SÃO PAULO (a cor, que cor é essa?) – 13 de junho de 1958. A Vemag lançava seu sedã, que a partir de 1961 seria chamado de Belcar. O governo brasileiro estudava modelos para taxistas, e o DKW foi o primeiro protótipo apresentado. Nada demais: o mesmo carro, com um luminoso na capota, eliminação de frisos e cromados, ausência de pisca-pisca na frente, grade diferente. Na foto maior, lá embaixo, dá para ver que as calotas eram pintadas na cor das rodas. Suspeito que o cinza foi a cor escolhida para esses carros. Mas nunca saberemos.
Não foram fabricados os prometidos mil veículos nessa configuração, porém — como pode-se ler nas reportagens abaixo, do jornal “O Globo”. Mesmo assim, DKW virou sinônimo de carro de praça nos anos 60, substituindo os pesadões e gastões americanos que eram importados às pencas. Aliás, o presidente JK só inventou a indústria automobilística brasileira por causa disso. As divisas do país em moeda estrangeira eram drenadas pela necessidade de se importar automóveis.

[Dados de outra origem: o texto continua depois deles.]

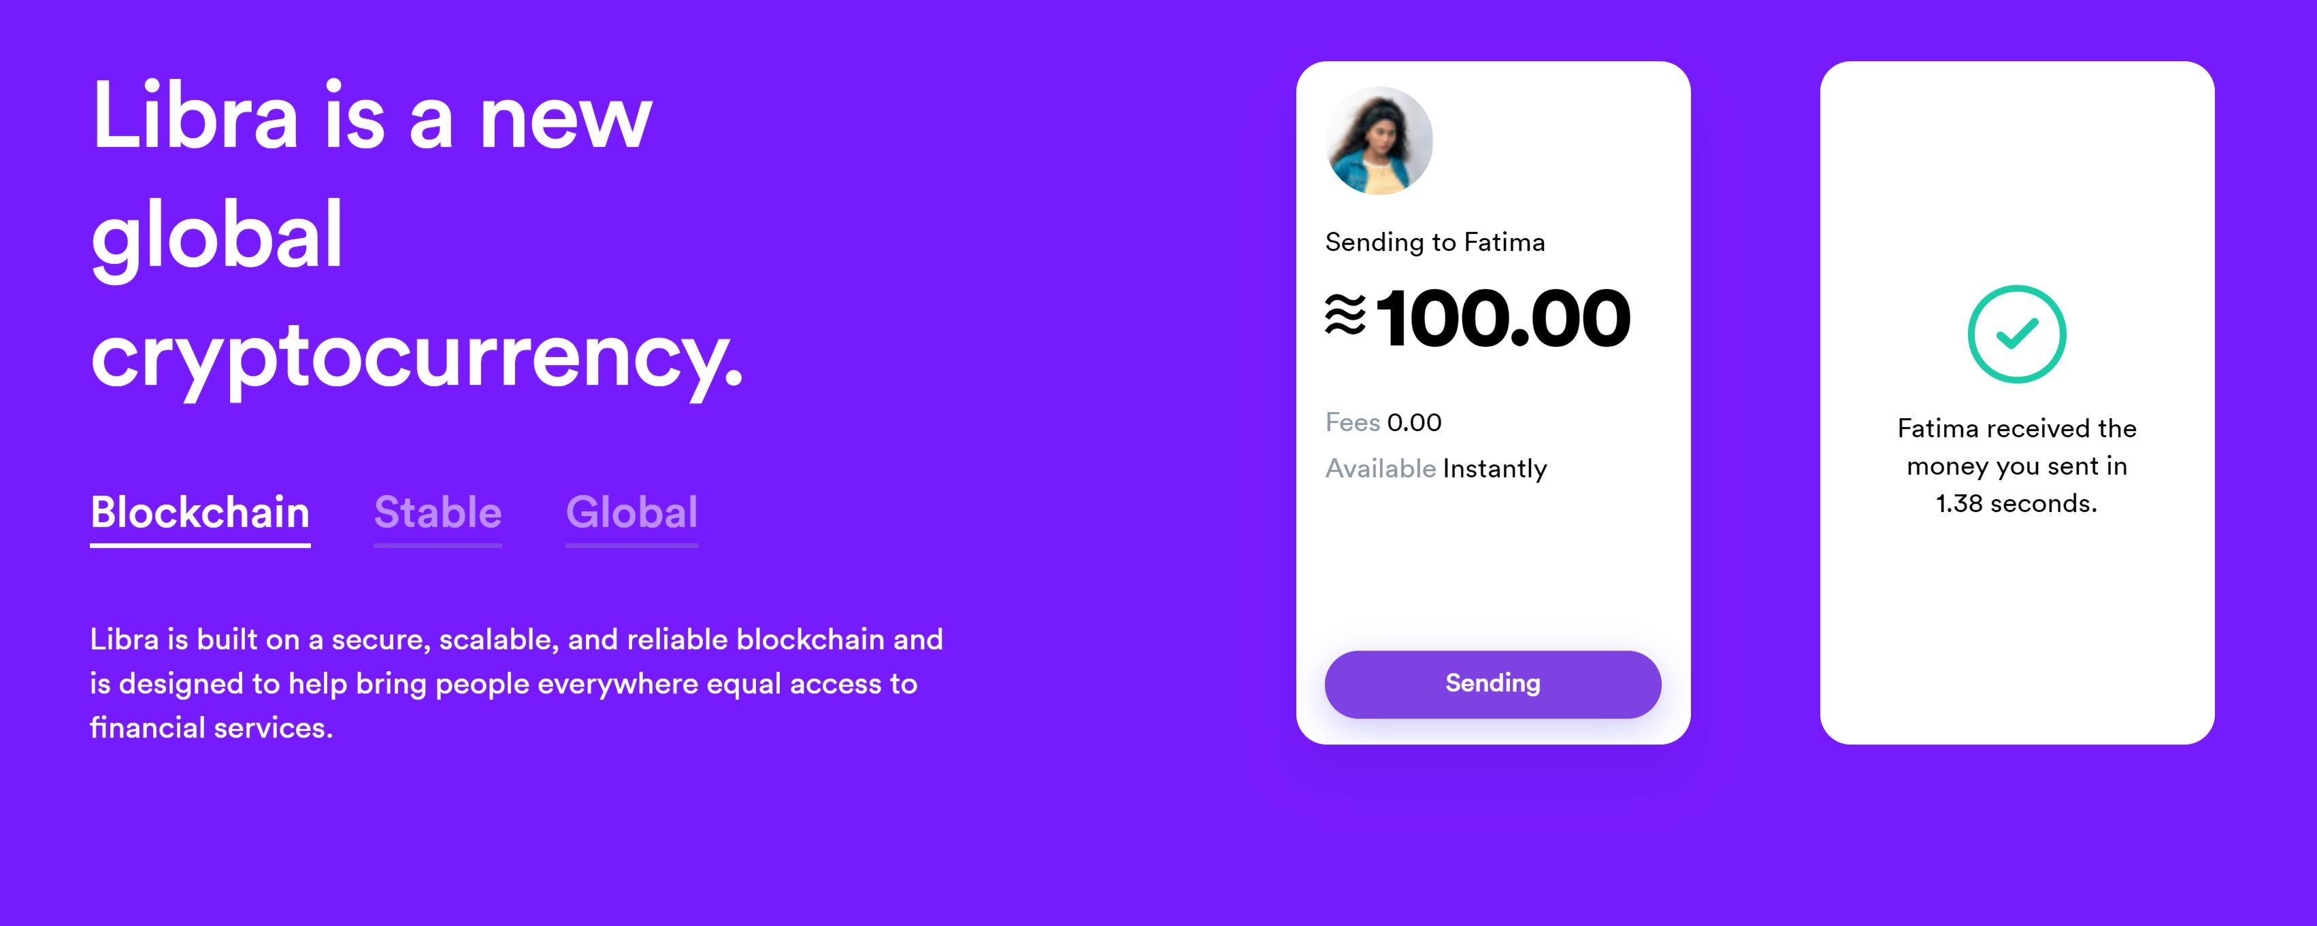Open the Stable tab
The height and width of the screenshot is (926, 2317).
pos(437,512)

Criou-se um grupo para implantar fábricas aqui, o GEIA, e a Vemag foi a primeira a fazer carros — a peruinha Universal saiu da linha de montagem em 19 de novembro de 1956, com 173 unidades produzidas até o fim daquele ano (a décima está comigo, uma honra).
O que é curioso nos textos abaixo é saber que a Mercedes-Benz também tinha planos de fabricar um carro só para taxistas. O modelo escolhido era o 180D, muito popular para a função. Os de Lisboa ficaram famosos, com sua capotinha verde. Nunca aconteceu. Ficou nos ônibus e caminhões, mesmo.